Dataset entries -
━━━━━━━━

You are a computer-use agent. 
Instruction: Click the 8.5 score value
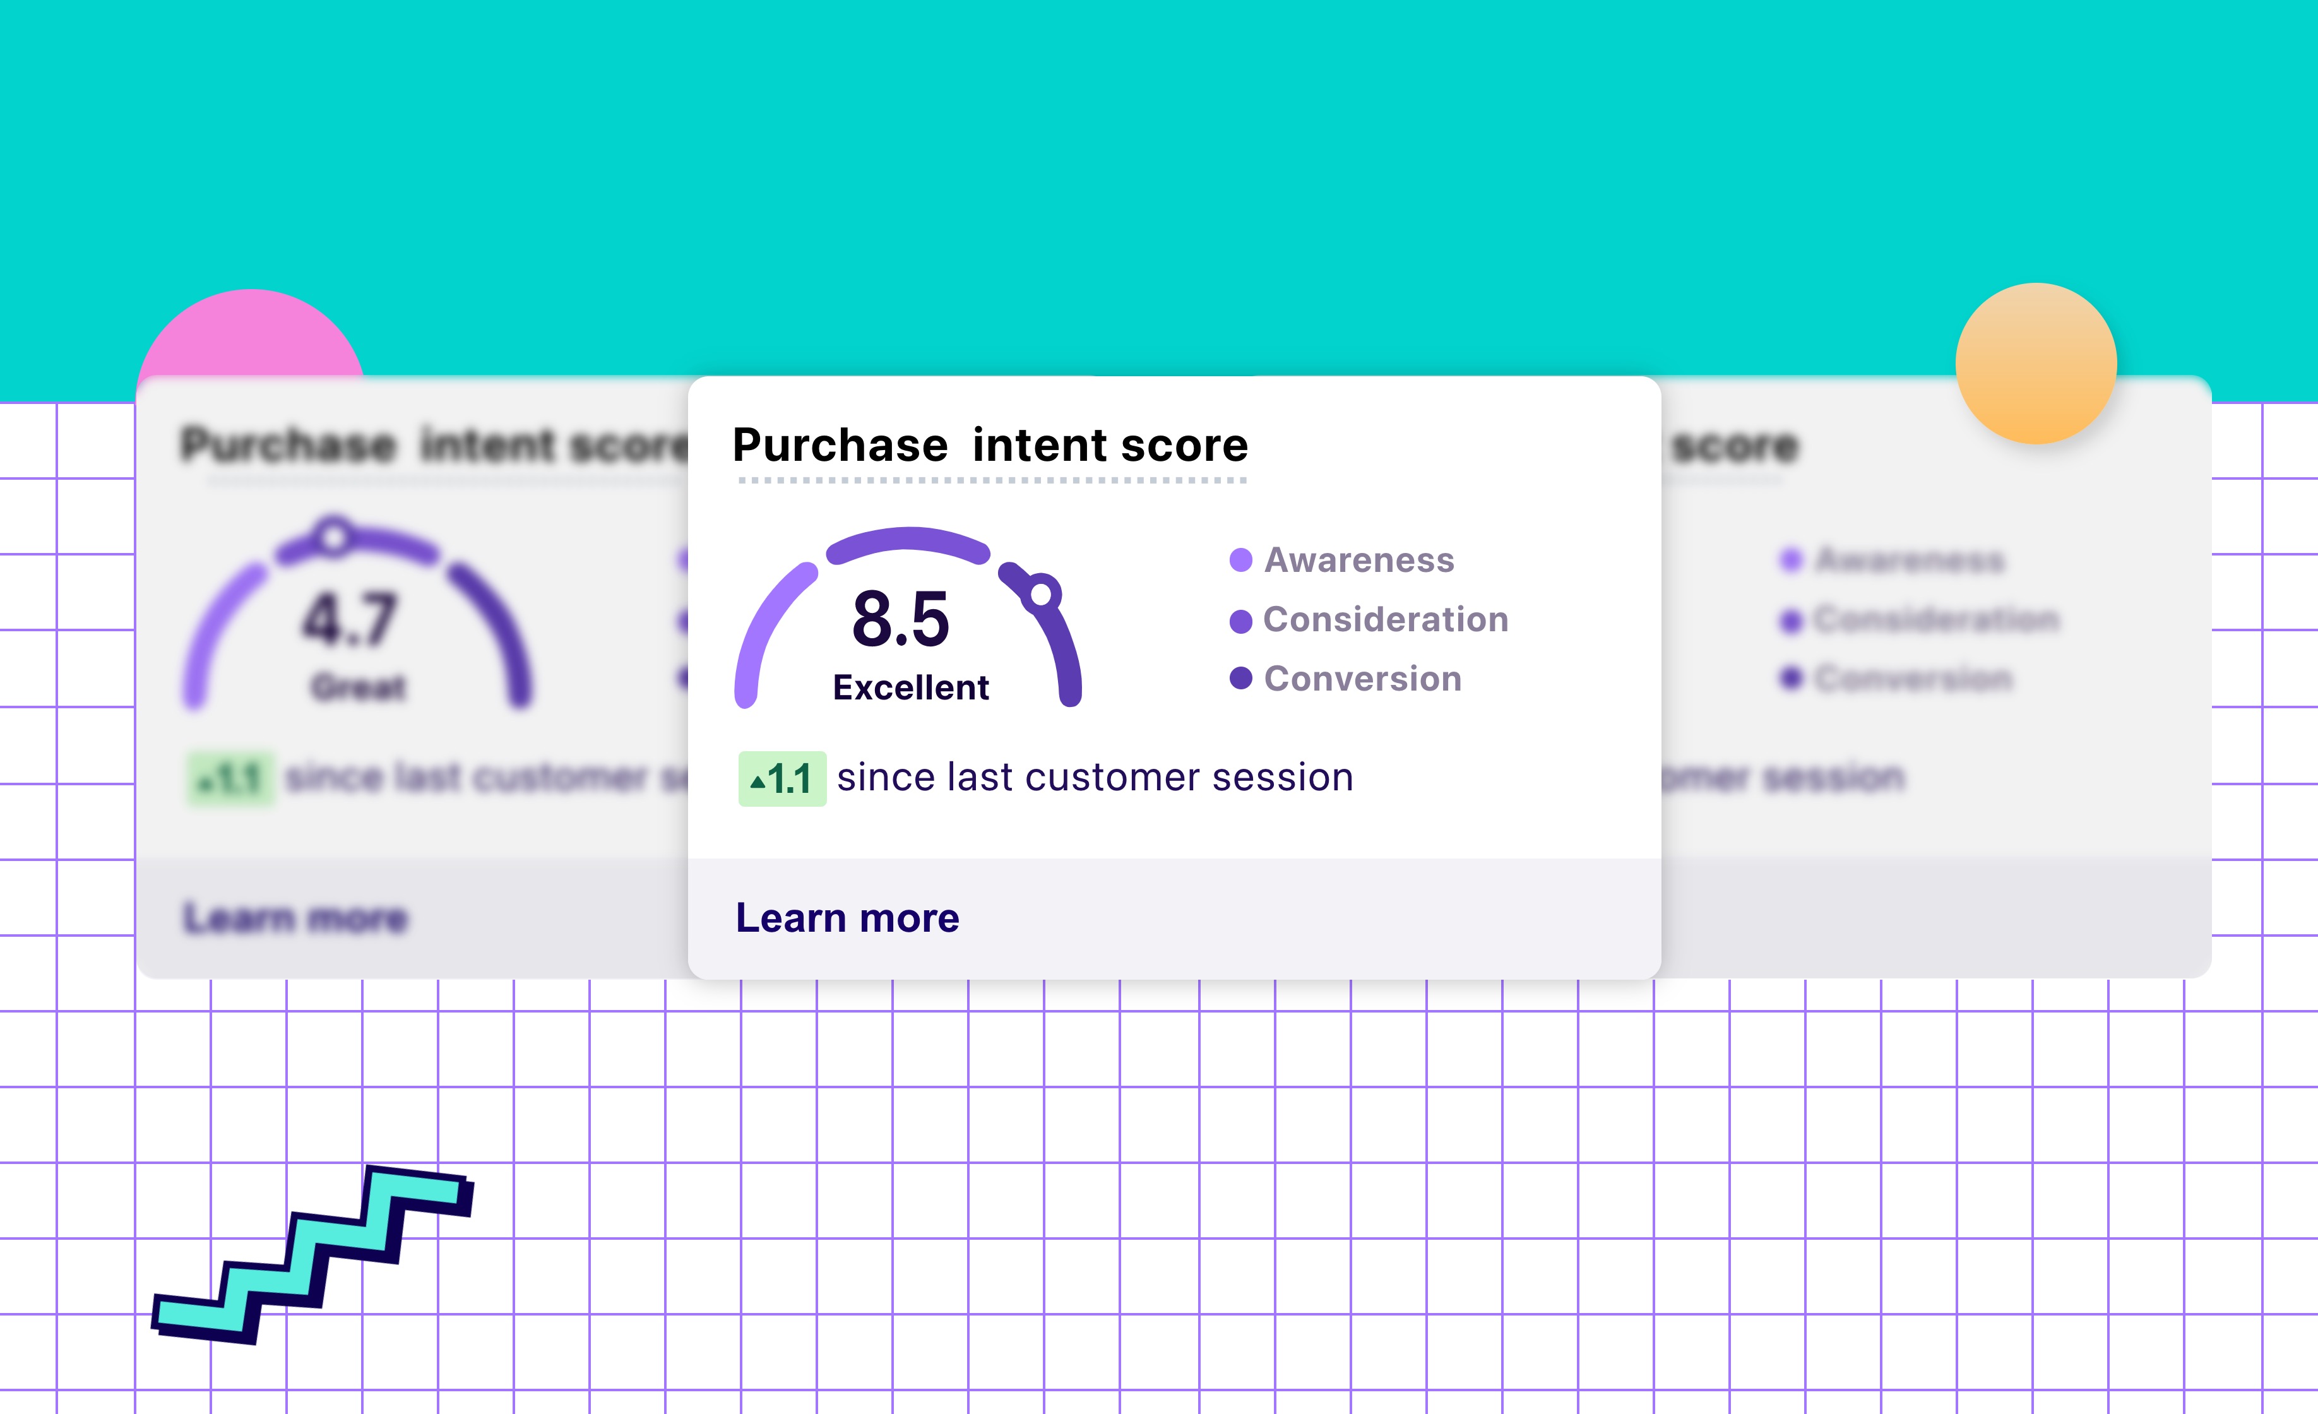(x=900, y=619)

━━━━━━━━

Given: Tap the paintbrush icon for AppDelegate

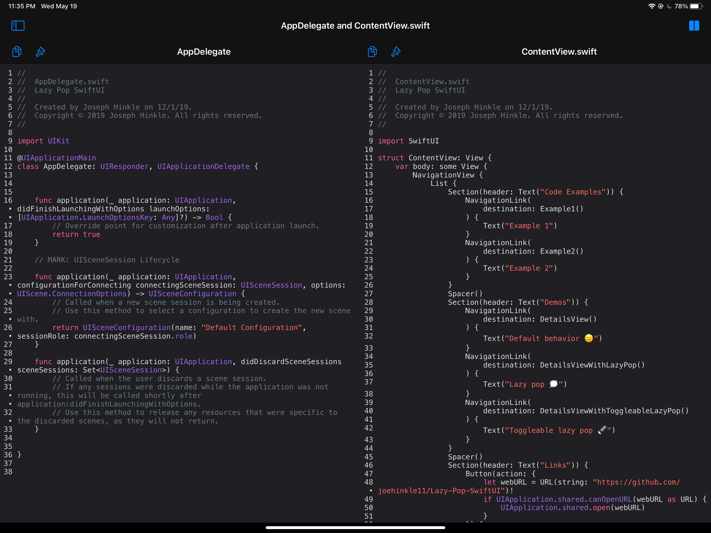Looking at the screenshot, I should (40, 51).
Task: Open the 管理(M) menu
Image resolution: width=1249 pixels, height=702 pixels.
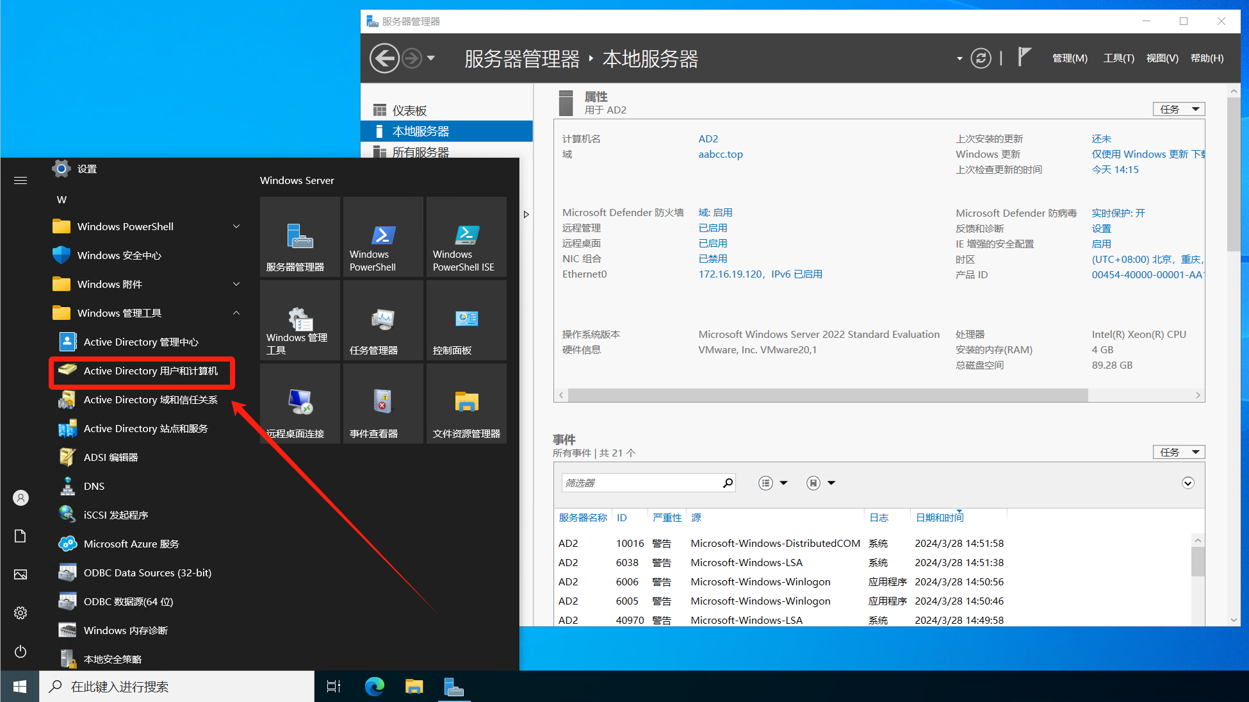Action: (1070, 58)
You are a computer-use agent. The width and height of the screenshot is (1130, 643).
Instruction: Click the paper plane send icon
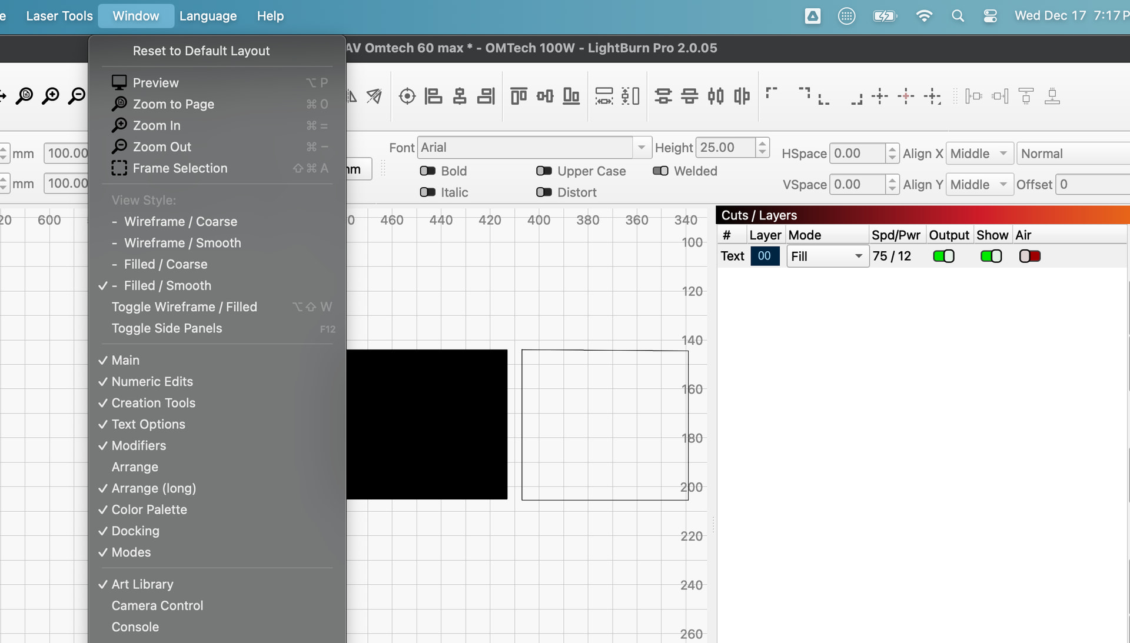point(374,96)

━━━━━━━━

Task objective -
All lines of the listing holding the string "agent" must be returned, copied as they stand.

Answer box -
You are a computer-use agent. 
You are a computer-use agent. The width and height of the screenshot is (1130, 643).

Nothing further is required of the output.